Un'infermiera di Civitavecchia di 35 anni e il suo compagno 50enne sono accusati di concorso in falsità materiale, sostituzione di persona ed esercizio arbitrario di professione medica. I referti, intestati allo Spallanzani, erano alterati grazie a un pc.

Almeno 30 le persone truffate. I tamponi, fatti a pagamento, erano veri, sottratti all'ospedale, ma gli esiti erano falsi.

E si potrebbe anche aggravare la posizione degli sciacalli del coronavirus.

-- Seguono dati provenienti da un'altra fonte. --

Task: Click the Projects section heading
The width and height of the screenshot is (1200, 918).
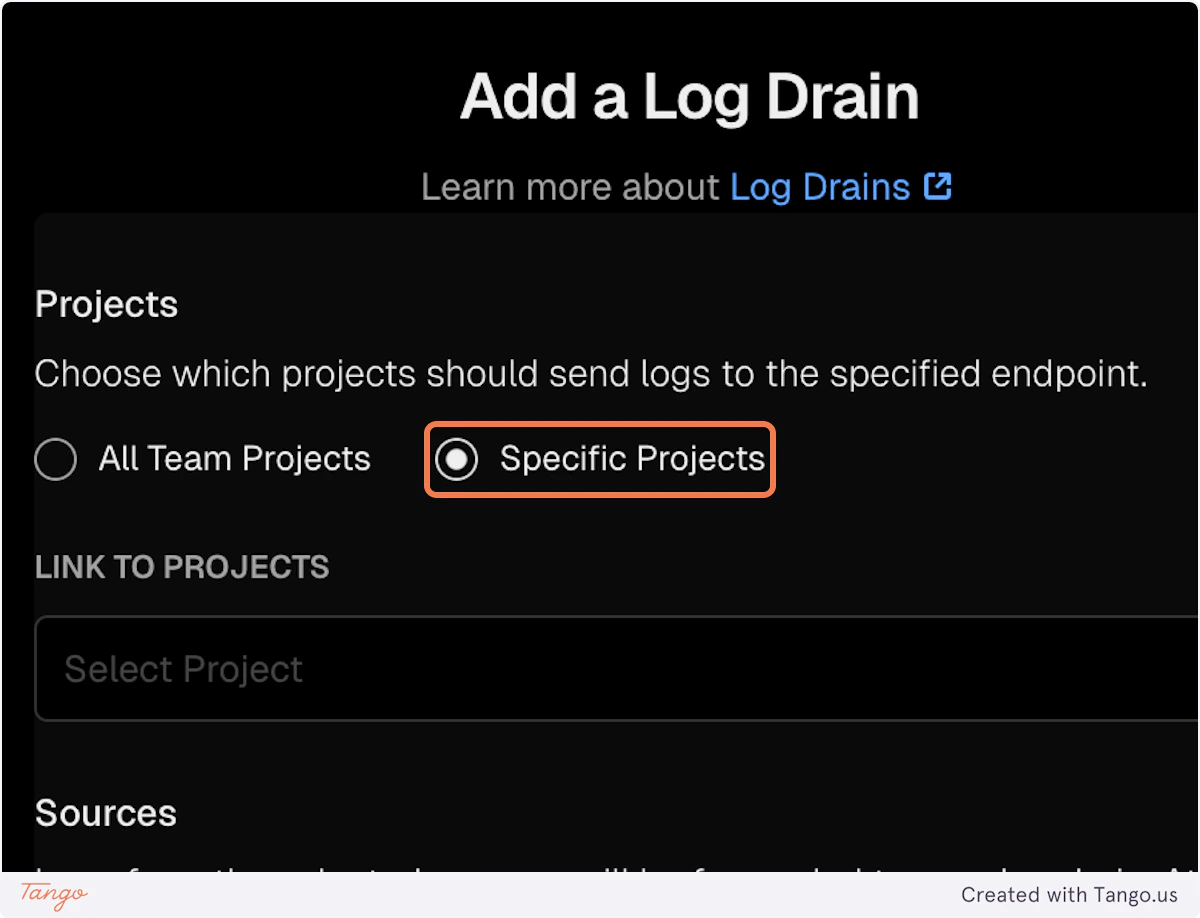Action: tap(105, 303)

Infatti, dei 30 esiti negativi del tutto inventati, uno dei soggetti truffati era invece positivo al SarsCov2, dunque ha contagiato altre persone dopo essere stato rassicurato dal falso esito negativo del test.

Tutto nasce quando lui sottopone a tampone alcuni dipendenti di una ditta di pulizie. Tutti negativi, ovviamente, ma una donna si insospettisce quando, leggendo il referto, legge una postilla secondo la quale non è esclusa la positività Quindi contatta lo Spallanzani (gli esiti sono su carta intestata all'ospedale, ma lì del suo test non sanno niente e negano di aver svolto quegli esami.

Di qui parte l'inchiesta. Secondo gli investigatori l'infermiera ha rubato gli stich per i tamponi nel reparto di ortopedia dell'ospedale San Paolo in cui lavorava. Il compagno invece effettuava i test a domicilio, stampando i referti dal suo pc.

A casa della coppia i Nas hanno recuperato gli stick dei tamponi, lacci emostatici, garze e medicinali di vario tipo.